TASK BRIEF: Convert the data from the line with "Viewport: 750px width, 1334px" up to and including the line with "click(x=963, y=360)" into a JSON list of strings, one string per line, leaving out blank lines.

DATASET ENTRIES:
---*---
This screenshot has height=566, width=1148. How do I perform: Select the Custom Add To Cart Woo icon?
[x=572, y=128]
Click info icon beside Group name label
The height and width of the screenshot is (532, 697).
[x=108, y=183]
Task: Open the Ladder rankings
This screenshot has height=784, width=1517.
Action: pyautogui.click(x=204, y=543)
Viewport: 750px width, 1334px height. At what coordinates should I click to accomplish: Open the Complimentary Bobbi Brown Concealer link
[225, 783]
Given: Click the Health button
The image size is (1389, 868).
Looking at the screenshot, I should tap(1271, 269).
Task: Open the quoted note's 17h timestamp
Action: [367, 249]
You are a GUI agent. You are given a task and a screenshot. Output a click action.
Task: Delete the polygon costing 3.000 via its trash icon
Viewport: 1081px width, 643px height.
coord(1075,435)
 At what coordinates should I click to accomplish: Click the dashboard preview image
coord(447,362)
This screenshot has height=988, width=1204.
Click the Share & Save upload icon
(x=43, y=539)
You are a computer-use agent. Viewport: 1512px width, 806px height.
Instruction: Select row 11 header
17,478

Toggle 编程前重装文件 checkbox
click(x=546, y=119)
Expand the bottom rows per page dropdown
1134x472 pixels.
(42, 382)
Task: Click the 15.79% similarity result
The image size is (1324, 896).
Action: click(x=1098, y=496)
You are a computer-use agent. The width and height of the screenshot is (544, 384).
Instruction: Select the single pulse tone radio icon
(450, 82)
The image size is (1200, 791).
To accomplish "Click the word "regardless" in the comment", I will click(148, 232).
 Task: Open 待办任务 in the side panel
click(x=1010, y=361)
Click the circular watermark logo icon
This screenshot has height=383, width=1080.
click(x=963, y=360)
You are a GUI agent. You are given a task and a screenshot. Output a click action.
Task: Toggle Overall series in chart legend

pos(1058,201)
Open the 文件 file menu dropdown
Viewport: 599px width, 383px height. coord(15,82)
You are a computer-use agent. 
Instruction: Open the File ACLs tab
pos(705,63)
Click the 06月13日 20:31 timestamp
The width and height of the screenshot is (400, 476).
---*---
CORRECT OUTPUT:
[
  "Viewport: 750px width, 1334px height. At what coordinates should I click to accomplish: Open the Complimentary Bobbi Brown Concealer link",
  "[225, 783]",
  "Given: Click the Health button",
  "The image size is (1389, 868).",
  "Looking at the screenshot, I should tap(1271, 269).",
  "Task: Open the quoted note's 17h timestamp",
  "Action: [367, 249]",
  "You are a GUI agent. You are given a task and a screenshot. Output a click action.",
  "Task: Delete the polygon costing 3.000 via its trash icon",
  "Viewport: 1081px width, 643px height.",
  "coord(1075,435)",
  " At what coordinates should I click to accomplish: Click the dashboard preview image",
  "coord(447,362)",
  "This screenshot has height=988, width=1204.",
  "Click the Share & Save upload icon",
  "(x=43, y=539)",
  "You are a computer-use agent. Viewport: 1512px width, 806px height.",
  "Instruction: Select row 11 header",
  "17,478",
  "Toggle 编程前重装文件 checkbox",
  "click(x=546, y=119)",
  "Expand the bottom rows per page dropdown",
  "1134x472 pixels.",
  "(42, 382)",
  "Task: Click the 15.79% similarity result",
  "The image size is (1324, 896).",
  "Action: click(x=1098, y=496)",
  "You are a computer-use agent. The width and height of the screenshot is (544, 384).",
  "Instruction: Select the single pulse tone radio icon",
  "(450, 82)",
  "The image size is (1200, 791).",
  "To accomplish \"Click the word \"regardless\" in the comment\", I will click(148, 232).",
  " Task: Open 待办任务 in the side panel",
  "click(x=1010, y=361)",
  "Click the circular watermark logo icon",
  "This screenshot has height=383, width=1080.",
  "click(x=963, y=360)"
]